Pemadaman dilakukan hingga malam hari setelah Satgas menerima laporan dari masyarakat melalui layanan call center 112. Sejumlah unsur langsung dikerahkan untuk mencegah api meluas ke kawasan lainnya.

Wakil Bupati Barito Selatan Khristianto Yudha turut turun langsung memimpin upaya pemadaman bersama Kapolres Barito Selatan AKBP Jecson R. Hutapea. Tim gabungan melibatkan personel Polres Barsel, Kodim 1012/Buntok, Badan Penanggulangan Bencana Daerah (BPBD) Barsel, Dinas Pemadam Kebakaran dan Penyelamatan (Damkarmat), Satpol PP, Dinas Kehutanan Provinsi Kalimantan Tengah serta Masyarakat Peduli Api (MPA) desa setempat.

Bacaan Lainnya

Khristianto mengatakan penanganan karhutla membutuhkan respons cepat, terutama setelah laporan diterima dari masyarakat.

“Begitu menerima laporan masyarakat melalui call center 112, kami langsung bergerak ke lokasi. Ini merupakan bentuk komitmen pemerintah daerah merespons setiap laporan masyarakat dengan cepat, khususnya terkait kebakaran hutan dan lahan,” ujarnya.
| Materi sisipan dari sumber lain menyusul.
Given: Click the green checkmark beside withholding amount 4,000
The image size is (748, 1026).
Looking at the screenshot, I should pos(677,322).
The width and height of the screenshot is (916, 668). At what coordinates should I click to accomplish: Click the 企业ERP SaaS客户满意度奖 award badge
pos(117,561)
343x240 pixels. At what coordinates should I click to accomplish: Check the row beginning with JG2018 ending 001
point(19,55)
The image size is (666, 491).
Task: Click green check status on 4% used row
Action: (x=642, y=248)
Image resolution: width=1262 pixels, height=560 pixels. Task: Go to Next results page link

Menurutnya, karhutla tidak boleh dianggap sepele karena kondisi cuaca panas dan kering dapat membuat api cepat menjalar. Karena itu, keterlibatan berbagai unsur menjadi penting untuk mempercepat proses pemadaman.
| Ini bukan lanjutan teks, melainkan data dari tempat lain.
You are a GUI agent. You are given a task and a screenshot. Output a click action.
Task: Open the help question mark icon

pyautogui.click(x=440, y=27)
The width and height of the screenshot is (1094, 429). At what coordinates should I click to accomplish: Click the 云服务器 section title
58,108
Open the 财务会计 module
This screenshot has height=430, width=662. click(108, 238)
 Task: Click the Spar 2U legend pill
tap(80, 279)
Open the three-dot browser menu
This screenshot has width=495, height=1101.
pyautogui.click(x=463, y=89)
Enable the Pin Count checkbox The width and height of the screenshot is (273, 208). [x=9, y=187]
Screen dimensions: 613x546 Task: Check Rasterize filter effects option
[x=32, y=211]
“Penanganan karhutla tidak bisa dilakukan sendiri. Harus ada sinergi antara TNI, Polri, BPBD, Damkarmat dan masyarakat. Karena yang paling penting adalah bagaimana api bisa cepat dipadamkan dan tidak meluas,” katanya.

Pemadaman berlangsung cukup lama karena area yang terbakar cukup luas. Setelah dilakukan upaya pemadaman secara bersama-sama, api berhasil dikendalikan sekitar pukul 20.00 WIB.

Petugas kemudian melanjutkan proses pendinginan untuk memastikan tidak terdapat bara atau titik api yang kembali menyala dan berpotensi memicu kebakaran susulan.

Khristianto mengapresiasi seluruh personel Satgas yang tetap siaga dan turun dengan kekuatan penuh dalam menangani kebakaran tersebut. Ia juga mengingatkan masyarakat agar tidak melakukan pembakaran lahan sembarangan.

Masyarakat diminta segera melaporkan apabila menemukan kebakaran atau titik api melalui call center 112 agar dapat ditindaklanjuti secepat mungkin.

Polres Barito Selatan juga mengimbau masyarakat untuk tidak membuka atau membersihkan lahan dengan cara membakar. Langkah pencegahan dinilai penting untuk mengurangi risiko kebakaran meluas, terutama saat kondisi lahan dan cuaca relatif kering.